TASK: Copy exactly. Include the line containing "Task: Collapse the 詳細 panel chevron", every line after it, and the last line below, but no pictures.

SOURCE DATA:
━━━━━━

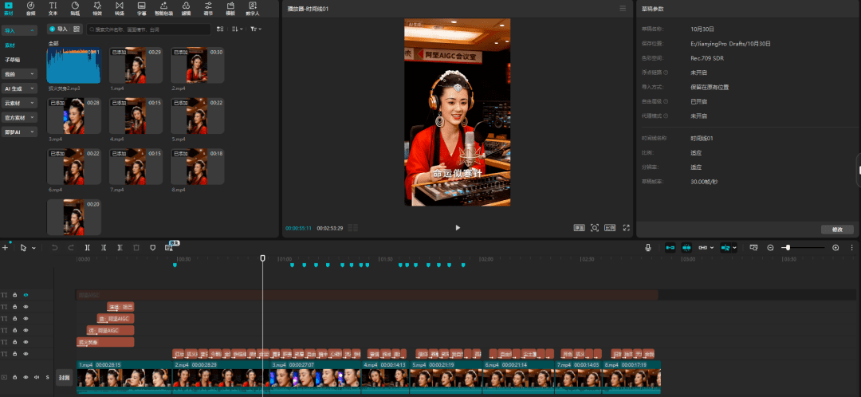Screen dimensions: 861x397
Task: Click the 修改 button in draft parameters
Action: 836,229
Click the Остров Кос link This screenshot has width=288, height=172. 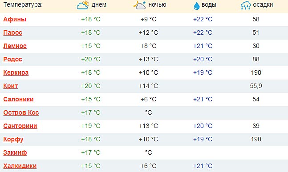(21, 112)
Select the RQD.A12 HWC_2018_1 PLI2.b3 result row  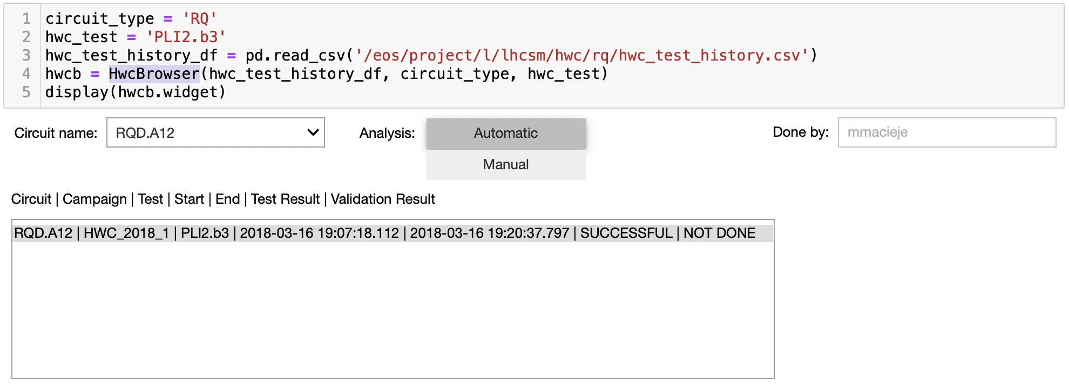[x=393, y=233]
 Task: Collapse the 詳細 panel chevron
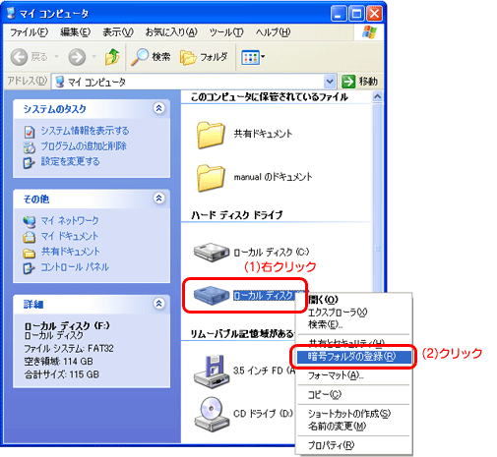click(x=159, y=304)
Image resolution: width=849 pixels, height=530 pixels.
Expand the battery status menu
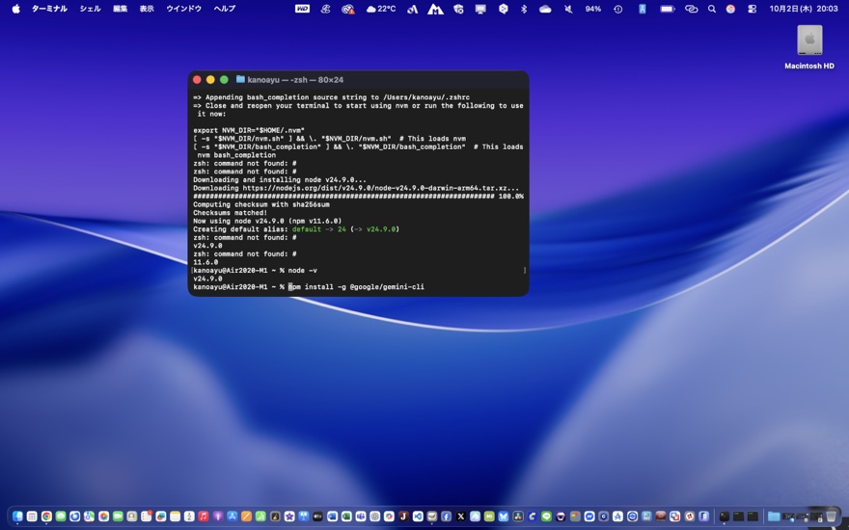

━━━━━━

RESPONSE BOX:
 Task: Collapse the 詳細 panel chevron
click(x=159, y=304)
Image resolution: width=849 pixels, height=530 pixels.
Expand the battery status menu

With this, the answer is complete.